BULLETCAST, June 16 – What you need to know now

By Patrick Garratt, Thursday, 16 June 2011 09:16 GMT

Reading is such a difficult thing. Watch me read the news to you instead. Do the written words afterwards. Break it up a bit.



  • Nintendo president Satoru Iwata has confirmed that Wii U won’t have support for Blu-ray or DVD playback. Hit this for a complete look at Wii U, its tech, its game and what we learnt from its E3 reveal.
  • Nintendo is “not interested in offering software free of charge,” according to Iwata.
  • Game Republic, the independent studio behind Majin and the Forsaken Kingdom and Genji: Days of the Blade, appears to be closing doors amid financial woes.
  • L.A. Noire sold around 900,000 units in the US during May, and is comparatively behind Red Dead Redemption by 40 percent.
  • BioWare’s confirmed that up to 18,000 accounts have been compromised on its forums through an old Neverwinter Nights forums.
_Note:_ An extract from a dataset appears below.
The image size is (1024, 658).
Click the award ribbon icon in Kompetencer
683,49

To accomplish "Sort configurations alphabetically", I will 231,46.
  • In further hackZ0r news, LulzSec his EVE Online again last night, taking down both the MMO’s log-in server and the main play server, Tranquility.
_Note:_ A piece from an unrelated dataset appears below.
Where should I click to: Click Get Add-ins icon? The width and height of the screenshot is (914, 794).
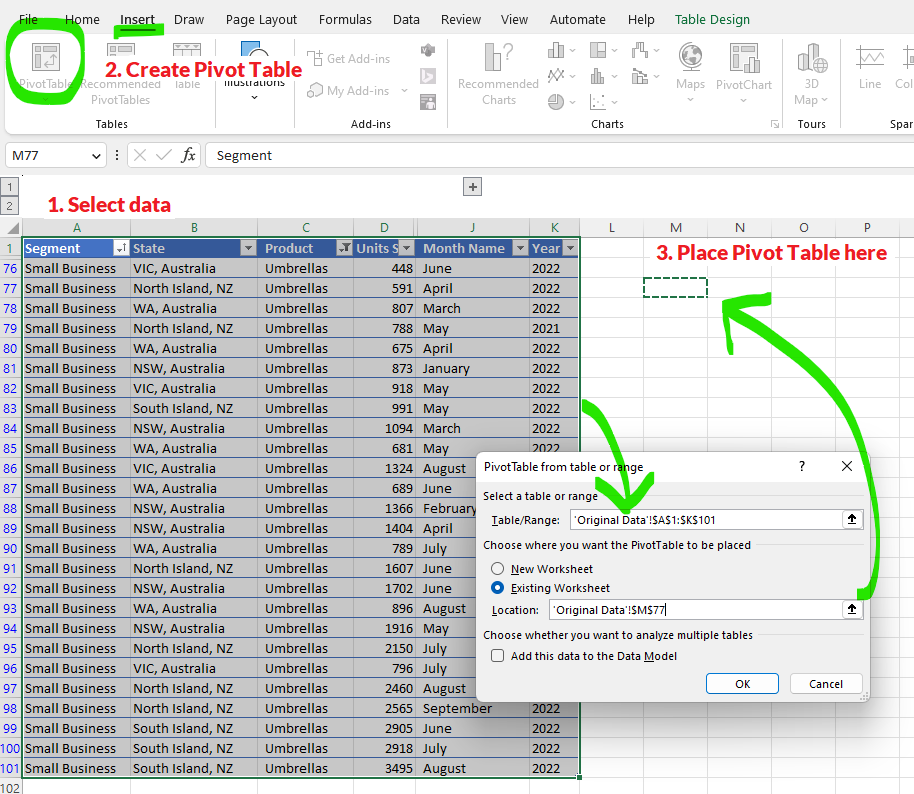[x=315, y=59]
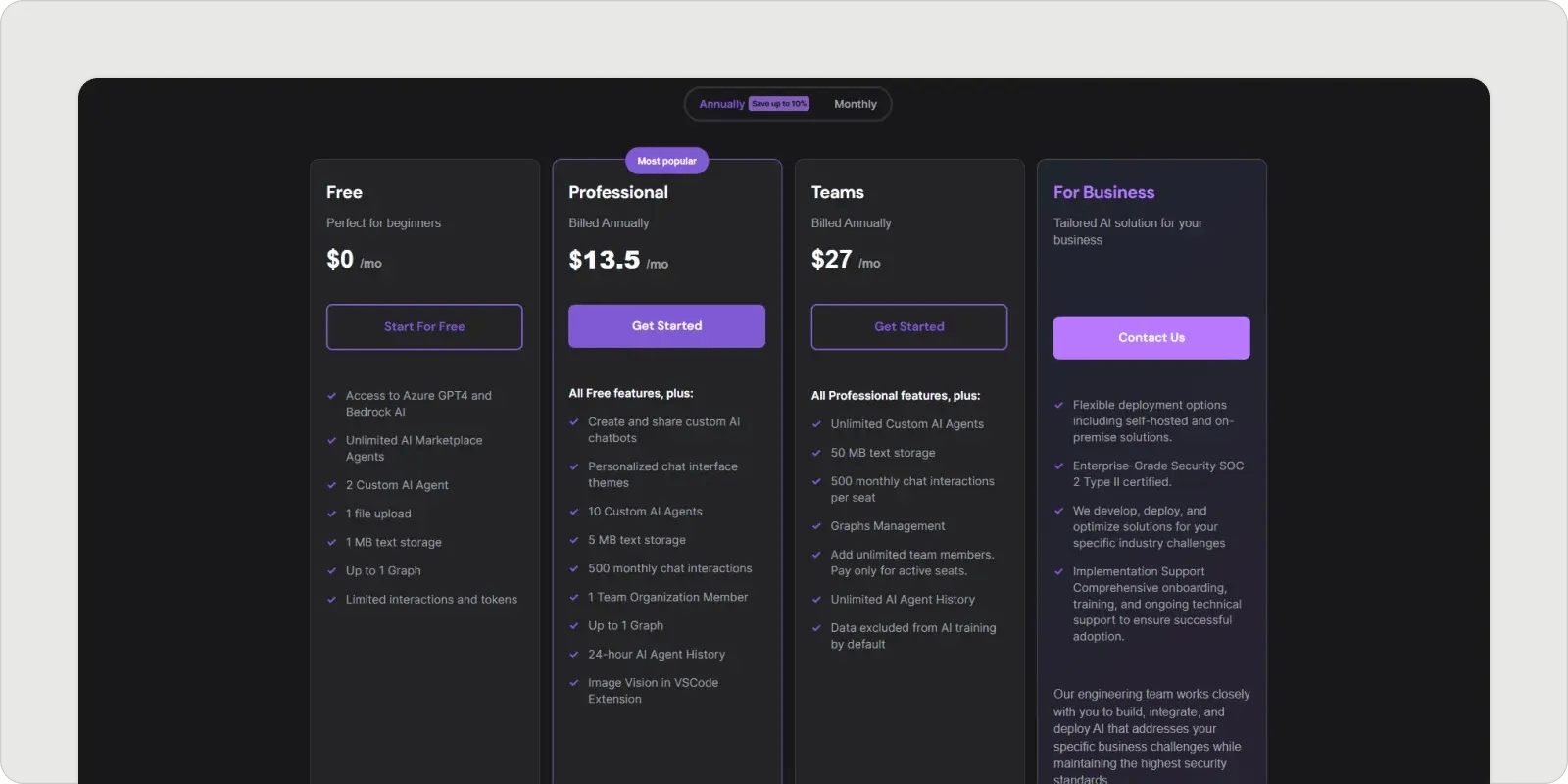Click checkmark beside Image Vision in VSCode
This screenshot has height=784, width=1568.
click(574, 683)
  • The decision to pull Crysis 2 from Steam was not made by EA, the publisher’s claiming. Apparently this is down to an agreement Crytek has with another download service which meant the game violated a new “a set of business terms for developers” on Steam.
  • It’s being rumoured that Half-Life 3 is in the works, and that Episodes 3 and 4 have been canned.
  • Rumour has it that Microsoft will release the Kinect SDK for Windows this week.
  • Forza producer Dan Greenawalt has said we’ll see the results of Kinect’s effect on games development in about two years. Two years from now. Not now.
  • Sony virtual E3 booth in Home attracted over 500,000 visitors last week.
  • The Australian Classification Board is rethinking its rating of “naughty” Ubisoft game We Dare after home affairs minister Brendan O’Connor lodged a request for review.
  • 2K Games has stopped using PR firm The Redner Group after its founder Jim Redner threatened to blacklist journalists and outlets that gave Duke Nukem Forever a “venom-filled” review.
  • ArenaNet has said plans for “the delivery of future content – retail or otherwise – has yet to be 100 percent determined,” despite an earlier report stating the firm was planning to skip out on releasing expansions at retail.